Janus
- Paradigm: concurrent constraint logic
- Designed by: Ken Kahn and Vijay A. Saraswat
- First appeared: 1990

Major implementations
- (none available)

= Janus (concurrent constraint programming language) =

Janus is a computer programming language partially described by K. Kahn and Vijay A. Saraswat in the paper "Actors as a special case of concurrent constraint (logic) programming" in 1990. It is a concurrent constraint language without backtracking.

Janus models concurrency through the use of bag channels. Code that needs to send a message to a process does so by constraining a bag to be the union of another bag and the singleton bag of the message. The other bag is then available to be constrained for sending subsequent messages.

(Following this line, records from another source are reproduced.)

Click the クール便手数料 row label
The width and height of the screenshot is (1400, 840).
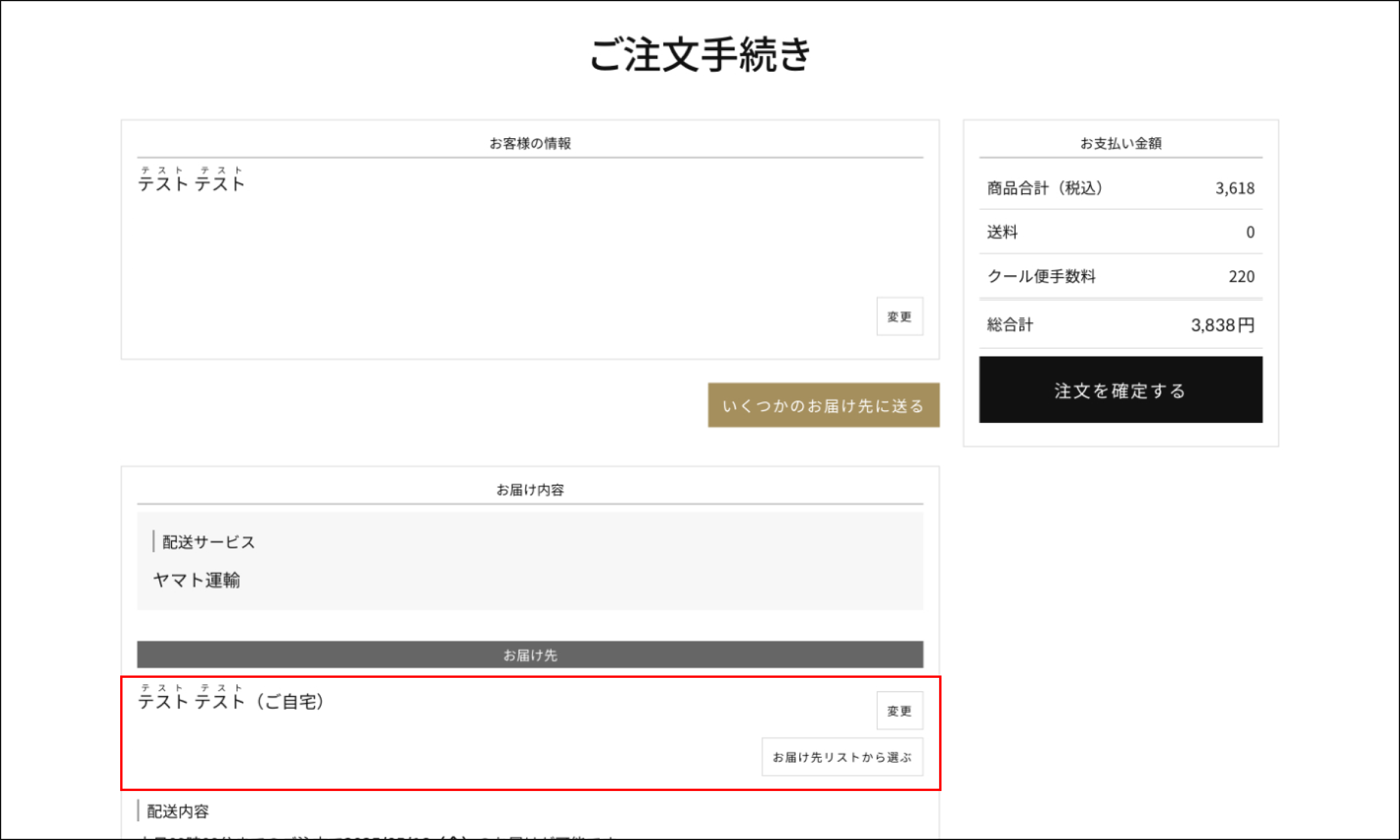tap(1041, 276)
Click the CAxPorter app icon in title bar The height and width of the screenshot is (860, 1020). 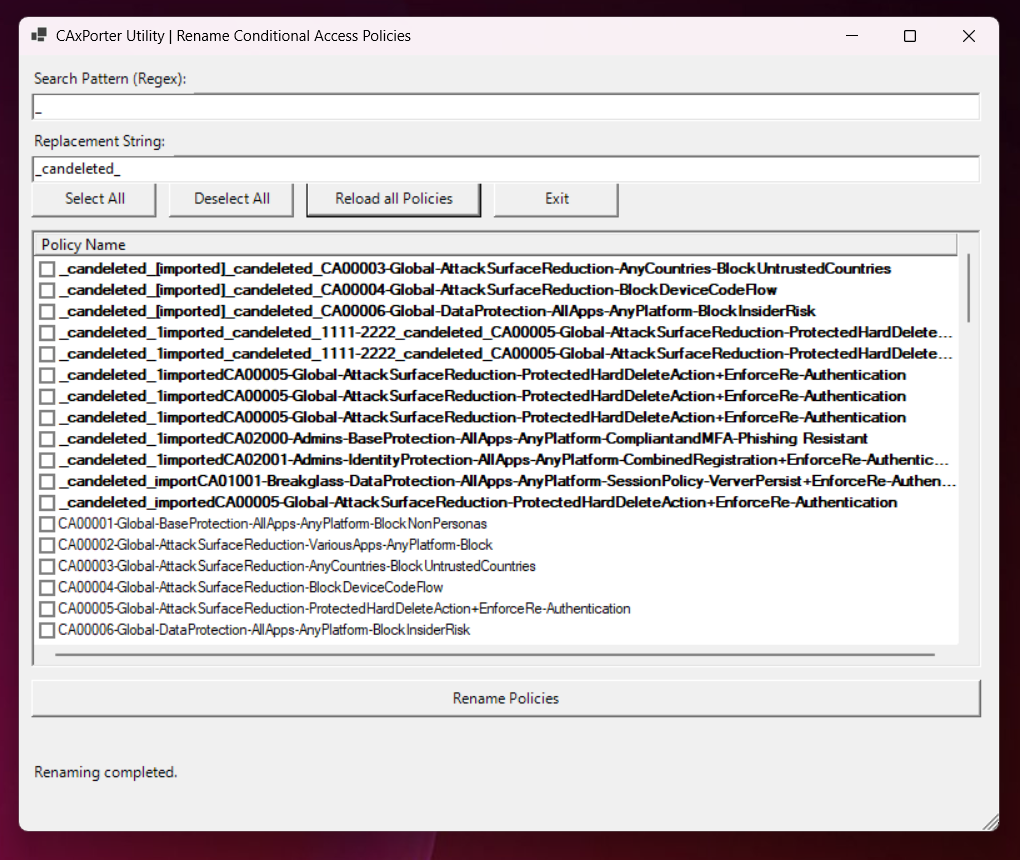[x=39, y=36]
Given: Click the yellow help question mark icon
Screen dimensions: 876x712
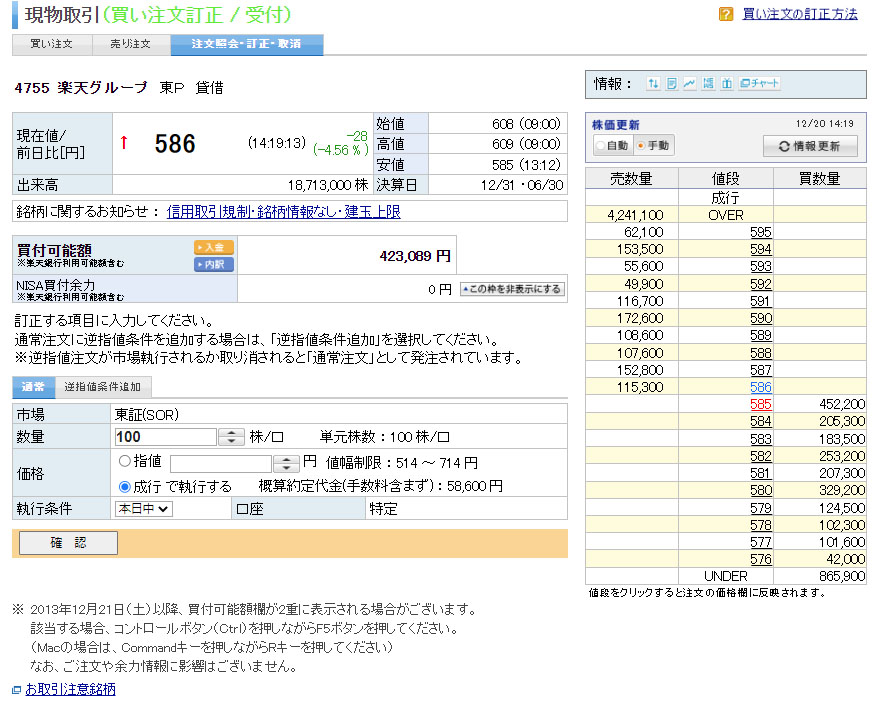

The process receives the message by matching the bag to a pattern that says it is the union of some singleton and some other bag. The logic of the bag channels produces a property shared by the actor model, namely that the order of arrival of the messages is not guaranteed. However, unlike actors in the actor model, processes in Janus can pass around their "mailboxes" so to speak, in the form of
bags, and can hold more than one. This ability to pass mailboxes around and hold more than one is inherited in computer programming language ToonTalk, which is influenced by Janus.

Janus, the programming language, is named after Janus, the two-faced Roman god, because every logical variable in Janus has as its two "faces", two aspects that can be passed as arguments. These are called the asker and the teller. These represent, respectively, the right to ask the value of the variable (or some characteristic of the value) and the right to tell the value (or to tell some constraint on what the value can be). The asker and teller aspects can be passed around as arguments independently of each other. Neither right implies the other right. The syntax of the language prevents copying a teller or exercising it more than once. Logical contradiction is statically prevented, according to Kahn and Saraswat.